Rewrite the items below, swapping every "magnifier" for "magnifying glass" and leaving all other text as it is.
· · · ·
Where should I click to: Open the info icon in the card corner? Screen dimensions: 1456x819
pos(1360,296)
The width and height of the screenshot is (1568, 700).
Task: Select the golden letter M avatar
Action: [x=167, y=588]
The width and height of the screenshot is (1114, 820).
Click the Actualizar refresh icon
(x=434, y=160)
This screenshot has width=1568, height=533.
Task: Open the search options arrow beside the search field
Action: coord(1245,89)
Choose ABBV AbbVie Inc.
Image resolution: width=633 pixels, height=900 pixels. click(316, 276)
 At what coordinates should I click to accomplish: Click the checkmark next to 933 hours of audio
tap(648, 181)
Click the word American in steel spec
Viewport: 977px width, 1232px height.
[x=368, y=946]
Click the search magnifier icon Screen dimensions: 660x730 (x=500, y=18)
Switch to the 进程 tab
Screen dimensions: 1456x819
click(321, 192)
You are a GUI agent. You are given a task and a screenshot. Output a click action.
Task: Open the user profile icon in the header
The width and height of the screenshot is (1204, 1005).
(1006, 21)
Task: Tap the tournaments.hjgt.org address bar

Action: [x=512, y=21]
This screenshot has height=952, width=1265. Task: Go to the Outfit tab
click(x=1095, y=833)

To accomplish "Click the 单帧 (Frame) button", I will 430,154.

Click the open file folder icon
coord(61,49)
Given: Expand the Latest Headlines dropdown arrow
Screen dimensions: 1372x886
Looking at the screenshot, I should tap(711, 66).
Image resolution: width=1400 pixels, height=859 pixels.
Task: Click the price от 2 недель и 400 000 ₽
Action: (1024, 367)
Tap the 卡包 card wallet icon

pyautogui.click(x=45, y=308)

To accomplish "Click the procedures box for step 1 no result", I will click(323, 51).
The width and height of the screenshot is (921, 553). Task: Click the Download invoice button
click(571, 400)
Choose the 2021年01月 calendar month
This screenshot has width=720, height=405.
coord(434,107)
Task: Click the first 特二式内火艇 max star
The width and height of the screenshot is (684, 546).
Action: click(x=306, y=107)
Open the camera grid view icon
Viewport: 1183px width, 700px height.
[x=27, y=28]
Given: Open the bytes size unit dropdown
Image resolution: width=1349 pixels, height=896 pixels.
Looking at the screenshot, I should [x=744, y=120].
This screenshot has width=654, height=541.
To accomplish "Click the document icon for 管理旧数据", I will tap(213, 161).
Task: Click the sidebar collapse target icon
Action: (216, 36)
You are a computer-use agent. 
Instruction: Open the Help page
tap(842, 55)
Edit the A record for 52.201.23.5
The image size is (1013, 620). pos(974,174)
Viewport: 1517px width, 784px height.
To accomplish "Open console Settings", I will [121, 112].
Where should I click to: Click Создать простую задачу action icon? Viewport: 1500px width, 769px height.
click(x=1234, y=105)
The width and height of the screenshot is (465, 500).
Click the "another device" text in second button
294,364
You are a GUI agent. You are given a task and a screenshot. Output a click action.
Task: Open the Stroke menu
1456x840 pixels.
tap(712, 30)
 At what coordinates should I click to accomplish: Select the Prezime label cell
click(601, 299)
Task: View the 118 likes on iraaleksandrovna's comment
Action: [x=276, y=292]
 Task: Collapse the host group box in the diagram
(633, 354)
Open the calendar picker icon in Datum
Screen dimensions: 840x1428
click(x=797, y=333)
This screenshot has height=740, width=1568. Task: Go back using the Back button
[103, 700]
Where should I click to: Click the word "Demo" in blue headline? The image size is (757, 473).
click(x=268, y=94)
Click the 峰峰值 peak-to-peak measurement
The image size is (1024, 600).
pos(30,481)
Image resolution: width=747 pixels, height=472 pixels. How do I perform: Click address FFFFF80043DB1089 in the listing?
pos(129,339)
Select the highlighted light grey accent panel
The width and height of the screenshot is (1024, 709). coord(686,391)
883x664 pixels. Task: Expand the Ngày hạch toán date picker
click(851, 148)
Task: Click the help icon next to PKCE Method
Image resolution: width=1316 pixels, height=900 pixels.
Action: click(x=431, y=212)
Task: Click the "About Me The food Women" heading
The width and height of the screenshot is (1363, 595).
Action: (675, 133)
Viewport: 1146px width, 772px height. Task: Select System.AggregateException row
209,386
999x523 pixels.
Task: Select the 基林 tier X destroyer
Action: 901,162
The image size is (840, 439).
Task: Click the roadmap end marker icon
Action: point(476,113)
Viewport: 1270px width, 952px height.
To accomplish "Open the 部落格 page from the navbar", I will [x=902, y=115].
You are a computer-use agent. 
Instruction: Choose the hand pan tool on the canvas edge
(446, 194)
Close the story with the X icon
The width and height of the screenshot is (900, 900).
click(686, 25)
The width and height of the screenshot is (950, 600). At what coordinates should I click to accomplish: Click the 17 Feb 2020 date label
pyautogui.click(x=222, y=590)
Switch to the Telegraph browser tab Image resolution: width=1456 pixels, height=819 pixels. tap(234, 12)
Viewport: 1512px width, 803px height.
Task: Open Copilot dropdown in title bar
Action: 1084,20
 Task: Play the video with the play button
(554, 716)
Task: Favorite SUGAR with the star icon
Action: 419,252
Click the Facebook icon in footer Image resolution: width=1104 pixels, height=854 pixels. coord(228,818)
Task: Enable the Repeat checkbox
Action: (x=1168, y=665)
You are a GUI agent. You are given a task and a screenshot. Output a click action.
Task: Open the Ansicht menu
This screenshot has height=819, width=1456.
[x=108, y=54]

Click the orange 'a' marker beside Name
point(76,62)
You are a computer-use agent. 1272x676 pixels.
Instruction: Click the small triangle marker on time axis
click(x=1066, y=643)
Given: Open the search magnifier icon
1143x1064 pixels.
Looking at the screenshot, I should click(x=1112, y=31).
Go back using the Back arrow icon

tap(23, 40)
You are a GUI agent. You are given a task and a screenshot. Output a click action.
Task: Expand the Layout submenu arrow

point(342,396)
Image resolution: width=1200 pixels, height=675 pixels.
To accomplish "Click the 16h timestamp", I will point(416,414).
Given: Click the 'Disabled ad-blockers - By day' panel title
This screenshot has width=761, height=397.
· · · ·
Response to this task ▸
Where should I click to: Open the info icon in the card corner? Screen dimensions: 1456x819
pos(1360,296)
The width and height of the screenshot is (1568, 700).
Task: Select the golden letter M avatar
Action: [x=167, y=588]
The width and height of the screenshot is (1114, 820).
Click the Actualizar refresh icon
(x=434, y=160)
This screenshot has width=1568, height=533.
Task: Open the search options arrow beside the search field
Action: coord(1245,89)
Choose ABBV AbbVie Inc.
Image resolution: width=633 pixels, height=900 pixels. click(316, 276)
 At what coordinates should I click to accomplish: Click the checkmark next to 933 hours of audio
tap(648, 181)
Click the word American in steel spec
Viewport: 977px width, 1232px height.
[x=368, y=946]
Click the search magnifying glass icon Screen dimensions: 660x730 (x=500, y=18)
Switch to the 进程 tab
Screen dimensions: 1456x819
click(321, 192)
You are a GUI agent. You are given a task and a screenshot. Output a click action.
Task: Open the user profile icon in the header
The width and height of the screenshot is (1204, 1005).
(1006, 21)
Task: Tap the tournaments.hjgt.org address bar

Action: [x=512, y=21]
This screenshot has height=952, width=1265. Task: Go to the Outfit tab
click(x=1095, y=833)

To accomplish "Click the 单帧 (Frame) button", I will 430,154.

Click the open file folder icon
coord(61,49)
Given: Expand the Latest Headlines dropdown arrow
Screen dimensions: 1372x886
Looking at the screenshot, I should tap(711, 66).
Image resolution: width=1400 pixels, height=859 pixels.
Task: Click the price от 2 недель и 400 000 ₽
Action: (1024, 367)
Tap the 卡包 card wallet icon

pyautogui.click(x=45, y=308)

To accomplish "Click the procedures box for step 1 no result", I will click(323, 51).
The width and height of the screenshot is (921, 553). Task: Click the Download invoice button
click(571, 400)
Choose the 2021年01月 calendar month
This screenshot has width=720, height=405.
coord(434,107)
Task: Click the first 特二式内火艇 max star
The width and height of the screenshot is (684, 546).
Action: click(x=306, y=107)
Open the camera grid view icon
Viewport: 1183px width, 700px height.
[x=27, y=28]
Given: Open the bytes size unit dropdown
Image resolution: width=1349 pixels, height=896 pixels.
Looking at the screenshot, I should [x=744, y=120].
This screenshot has width=654, height=541.
To accomplish "Click the document icon for 管理旧数据", I will tap(213, 161).
Task: Click the sidebar collapse target icon
Action: (216, 36)
You are a computer-use agent. 
Instruction: Open the Help page
tap(842, 55)
Edit the A record for 52.201.23.5
The image size is (1013, 620). pos(974,174)
Viewport: 1517px width, 784px height.
To accomplish "Open console Settings", I will [121, 112].
Where should I click to: Click Создать простую задачу action icon? Viewport: 1500px width, 769px height.
click(x=1234, y=105)
The width and height of the screenshot is (465, 500).
Click the "another device" text in second button
294,364
You are a GUI agent. You are given a task and a screenshot. Output a click action.
Task: Open the Stroke menu
1456x840 pixels.
tap(712, 30)
 At what coordinates should I click to accomplish: Select the Prezime label cell
click(601, 299)
Task: View the 118 likes on iraaleksandrovna's comment
Action: [x=276, y=292]
 Task: Collapse the host group box in the diagram
(633, 354)
Open the calendar picker icon in Datum
Screen dimensions: 840x1428
click(x=797, y=333)
This screenshot has height=740, width=1568. Task: Go back using the Back button
[103, 700]
Where should I click to: Click the word "Demo" in blue headline? The image size is (757, 473).
click(x=268, y=94)
Click the 峰峰值 peak-to-peak measurement
The image size is (1024, 600).
pos(30,481)
Image resolution: width=747 pixels, height=472 pixels. How do I perform: Click address FFFFF80043DB1089 in the listing?
pos(129,339)
Select the highlighted light grey accent panel
The width and height of the screenshot is (1024, 709). coord(686,391)
883x664 pixels. Task: Expand the Ngày hạch toán date picker
click(851, 148)
Task: Click the help icon next to PKCE Method
Image resolution: width=1316 pixels, height=900 pixels.
Action: click(x=431, y=212)
Task: Click the "About Me The food Women" heading
The width and height of the screenshot is (1363, 595).
Action: (675, 133)
Viewport: 1146px width, 772px height. Task: Select System.AggregateException row
209,386
999x523 pixels.
Task: Select the 基林 tier X destroyer
Action: 901,162
The image size is (840, 439).
Task: Click the roadmap end marker icon
Action: point(476,113)
Viewport: 1270px width, 952px height.
To accomplish "Open the 部落格 page from the navbar", I will [x=902, y=115].
You are a computer-use agent. 
Instruction: Choose the hand pan tool on the canvas edge
(446, 194)
Close the story with the X icon
The width and height of the screenshot is (900, 900).
click(686, 25)
The width and height of the screenshot is (950, 600). At what coordinates should I click to accomplish: Click the 17 Feb 2020 date label
pyautogui.click(x=222, y=590)
Switch to the Telegraph browser tab Image resolution: width=1456 pixels, height=819 pixels. tap(234, 12)
Viewport: 1512px width, 803px height.
Task: Open Copilot dropdown in title bar
Action: 1084,20
 Task: Play the video with the play button
(554, 716)
Task: Favorite SUGAR with the star icon
Action: 419,252
Click the Facebook icon in footer Image resolution: width=1104 pixels, height=854 pixels. coord(228,818)
Task: Enable the Repeat checkbox
Action: (x=1168, y=665)
You are a GUI agent. You are given a task and a screenshot. Output a click action.
Task: Open the Ansicht menu
This screenshot has height=819, width=1456.
[x=108, y=54]

Click the orange 'a' marker beside Name
point(76,62)
You are a computer-use agent. 1272x676 pixels.
Instruction: Click the small triangle marker on time axis
click(x=1066, y=643)
Given: Open the search magnifying glass icon
1143x1064 pixels.
Looking at the screenshot, I should click(x=1112, y=31).
Go back using the Back arrow icon

tap(23, 40)
You are a GUI agent. You are given a task and a screenshot. Output a click action.
Task: Expand the Layout submenu arrow

point(342,396)
Image resolution: width=1200 pixels, height=675 pixels.
To accomplish "Click the 16h timestamp", I will point(416,414).
Given: Click the 'Disabled ad-blockers - By day' panel title
This screenshot has width=761, height=397.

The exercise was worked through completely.